(Extract):
## begin

6.3 Verifying in Confluent Cloud UI:
After producing and consuming messages using the CLI, it's a good practice to check the Confluent Cloud UI to see the data visually:
- Go to Confluent Cloud.
- Navigate to the topic overview page for the topic you chose.
- Click on the Messages tab.
- In the Jump to offset field, enter "0".
- Select different partitions to observe where the new messages have been stored.
Summary
There are many concepts so far. I hope to give a clear picture of the relationship between the different components of Confluent Cloud and how they are accessed via the CLI. Let's break down the hierarchy and relationship of the Confluent Cloud UI and how it interacts with the CLI.
Confluent Cloud Hierarchy:
-
Environment:
- An environment is the highest level of organization in Confluent Cloud. It's a logical grouping mechanism.
- You might have different environments for different purposes, such as Development, Testing, and Production.
- Each environment has a unique Environment ID.
-
Cluster:
- Within an environment, you can have one or more Kafka clusters.
- Each cluster has its resources, such as brokers, topics, etc.
- Each cluster has a unique Cluster ID within the environment.
Accessing via CLI:
To access and manage resources within Confluent Cloud using the CLI, you often need to specify both the environment and cluster you want to interact with. This is especially true if you have multiple environments or clusters, as many organizations do.

## end

(To-do list):
1) Translate this sentence from the Confluent Cloud excerpt into French: "An environment is the highest level of organization in Confluent Cloud."
2) Rename "partitions" to "shards" and write out the Confluent Cloud excerpt from "- In the Jump" to "more Kafka clusters.".
The material has no connection to the Confluent Cloud excerpt.

(Data section):
## begin

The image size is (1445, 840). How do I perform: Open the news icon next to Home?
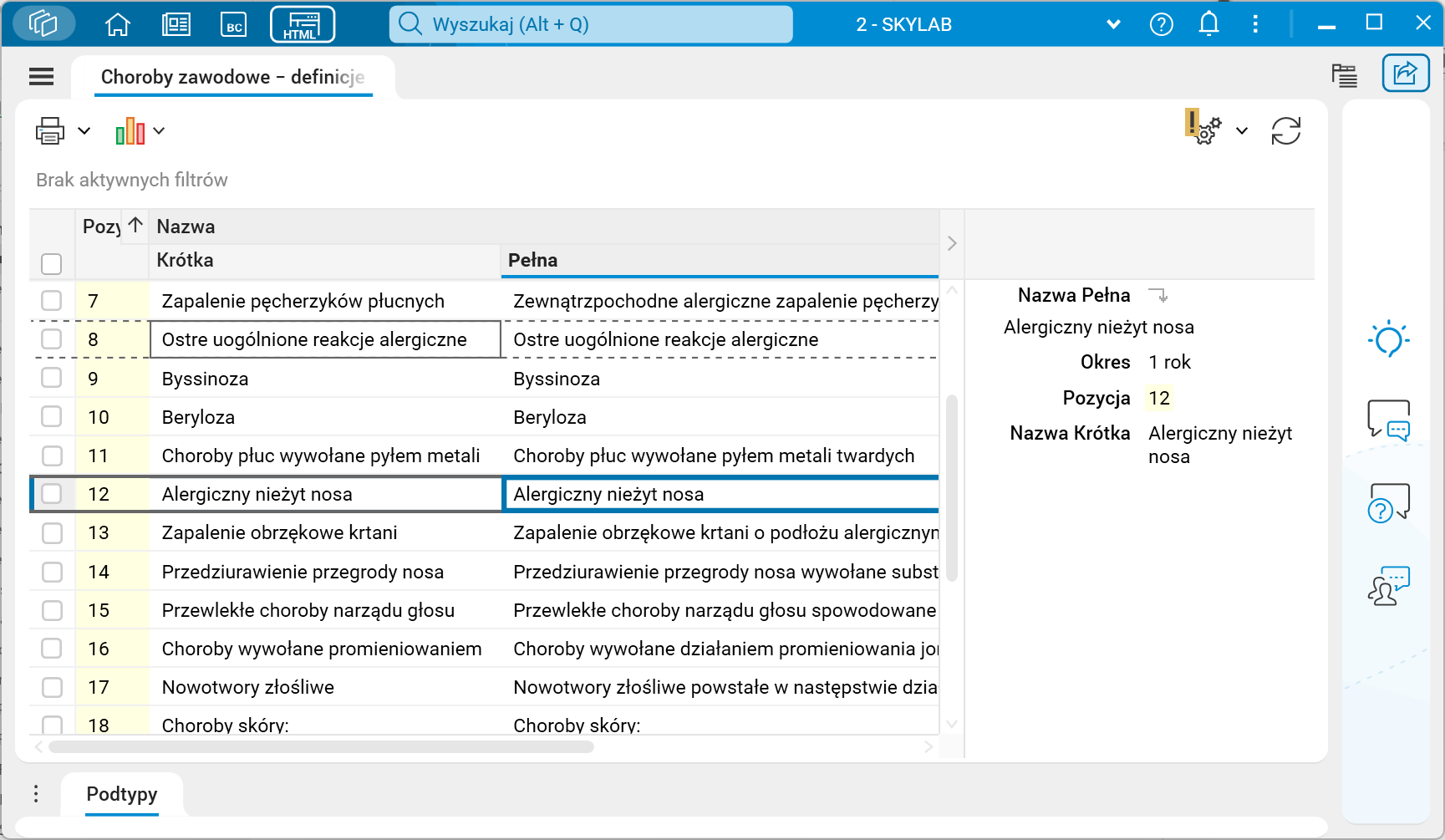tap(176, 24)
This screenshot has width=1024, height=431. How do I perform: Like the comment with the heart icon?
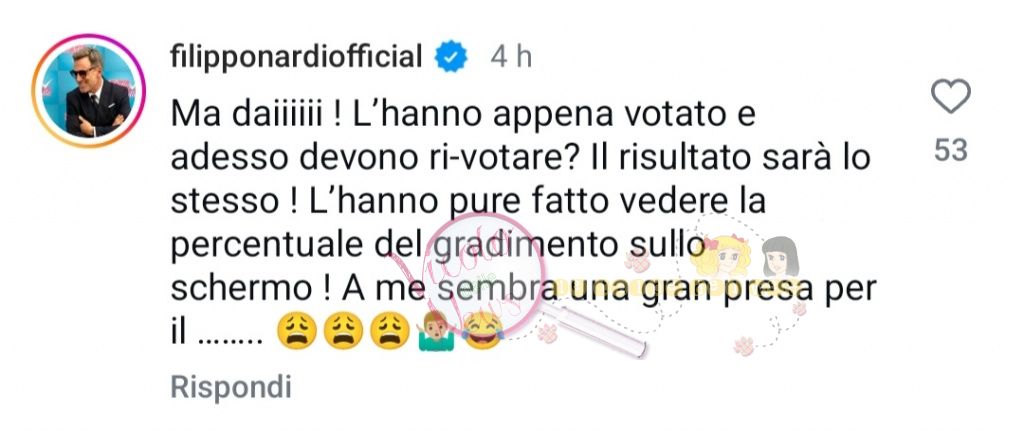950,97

## end

(Task responses):
1) Un environnement est le niveau d'organisation le plus élevé dans Confluent Cloud.

2)
- In the Jump to offset field, enter "0".
- Select different shards to observe where the new messages have been stored.
Summary
There are many concepts so far. I hope to give a clear picture of the relationship between the different components of Confluent Cloud and how they are accessed via the CLI. Let's break down the hierarchy and relationship of the Confluent Cloud UI and how it interacts with the CLI.
Confluent Cloud Hierarchy:
-
Environment:
- An environment is the highest level of organization in Confluent Cloud. It's a logical grouping mechanism.
- You might have different environments for different purposes, such as Development, Testing, and Production.
- Each environment has a unique Environment ID.
-
Cluster:
- Within an environment, you can have one or more Kafka clusters.